Your instructions –
Whatever the listing holds, output it without alteration.

Given information START

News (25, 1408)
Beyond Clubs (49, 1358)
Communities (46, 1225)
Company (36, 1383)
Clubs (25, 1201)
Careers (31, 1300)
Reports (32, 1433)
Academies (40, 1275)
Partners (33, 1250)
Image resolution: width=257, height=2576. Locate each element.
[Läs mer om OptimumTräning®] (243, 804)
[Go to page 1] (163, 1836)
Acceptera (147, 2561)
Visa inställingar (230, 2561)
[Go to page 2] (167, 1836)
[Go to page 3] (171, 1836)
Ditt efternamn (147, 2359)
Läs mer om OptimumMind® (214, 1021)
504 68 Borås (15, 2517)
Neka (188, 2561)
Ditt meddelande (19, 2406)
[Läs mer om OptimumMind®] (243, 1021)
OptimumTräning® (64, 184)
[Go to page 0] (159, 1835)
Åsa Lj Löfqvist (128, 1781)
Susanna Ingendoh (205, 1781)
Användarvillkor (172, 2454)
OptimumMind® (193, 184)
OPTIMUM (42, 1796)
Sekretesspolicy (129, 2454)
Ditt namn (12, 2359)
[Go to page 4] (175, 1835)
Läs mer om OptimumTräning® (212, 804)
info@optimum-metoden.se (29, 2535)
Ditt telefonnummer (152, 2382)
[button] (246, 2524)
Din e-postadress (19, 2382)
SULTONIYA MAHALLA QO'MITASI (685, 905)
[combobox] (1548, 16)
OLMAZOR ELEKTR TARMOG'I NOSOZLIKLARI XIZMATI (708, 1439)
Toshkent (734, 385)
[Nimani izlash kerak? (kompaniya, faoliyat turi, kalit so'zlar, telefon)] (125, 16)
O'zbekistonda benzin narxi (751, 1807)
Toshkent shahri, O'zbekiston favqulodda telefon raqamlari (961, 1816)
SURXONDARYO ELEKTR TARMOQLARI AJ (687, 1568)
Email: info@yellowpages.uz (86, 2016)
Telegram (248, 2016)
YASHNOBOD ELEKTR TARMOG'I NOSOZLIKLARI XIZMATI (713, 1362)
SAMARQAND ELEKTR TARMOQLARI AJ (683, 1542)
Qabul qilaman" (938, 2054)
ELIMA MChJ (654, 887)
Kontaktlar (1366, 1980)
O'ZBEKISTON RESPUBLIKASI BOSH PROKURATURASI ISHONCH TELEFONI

Given information END

Solution to the problem –
News (25, 1408)
Beyond Clubs (49, 1358)
Communities (46, 1225)
Company (36, 1383)
Clubs (25, 1201)
Careers (31, 1300)
Reports (32, 1433)
Academies (40, 1275)
Partners (33, 1250)
Image resolution: width=257, height=2576. Locate each element.
[Läs mer om OptimumTräning®] (243, 804)
[Go to page 1] (163, 1836)
Acceptera (147, 2561)
Visa inställingar (230, 2561)
[Go to page 2] (167, 1836)
[Go to page 3] (171, 1836)
Ditt efternamn (147, 2359)
Läs mer om OptimumMind® (214, 1021)
504 68 Borås (15, 2517)
Neka (188, 2561)
Ditt meddelande (19, 2406)
[Läs mer om OptimumMind®] (243, 1021)
OptimumTräning® (64, 184)
[Go to page 0] (159, 1835)
Åsa Lj Löfqvist (128, 1781)
Susanna Ingendoh (205, 1781)
Användarvillkor (172, 2454)
OptimumMind® (193, 184)
OPTIMUM (42, 1796)
Sekretesspolicy (129, 2454)
Ditt namn (12, 2359)
[Go to page 4] (175, 1835)
Läs mer om OptimumTräning® (212, 804)
info@optimum-metoden.se (29, 2535)
Ditt telefonnummer (152, 2382)
[button] (246, 2524)
Din e-postadress (19, 2382)
SULTONIYA MAHALLA QO'MITASI (685, 905)
[combobox] (1548, 16)
OLMAZOR ELEKTR TARMOG'I NOSOZLIKLARI XIZMATI (708, 1439)
Toshkent (734, 385)
[Nimani izlash kerak? (kompaniya, faoliyat turi, kalit so'zlar, telefon)] (125, 16)
O'zbekistonda benzin narxi (751, 1807)
Toshkent shahri, O'zbekiston favqulodda telefon raqamlari (961, 1816)
SURXONDARYO ELEKTR TARMOQLARI AJ (687, 1568)
Email: info@yellowpages.uz (86, 2016)
Telegram (248, 2016)
YASHNOBOD ELEKTR TARMOG'I NOSOZLIKLARI XIZMATI (713, 1362)
SAMARQAND ELEKTR TARMOQLARI AJ (683, 1542)
Qabul qilaman" (938, 2054)
ELIMA MChJ (654, 887)
Kontaktlar (1366, 1980)
O'ZBEKISTON RESPUBLIKASI BOSH PROKURATURASI ISHONCH TELEFONI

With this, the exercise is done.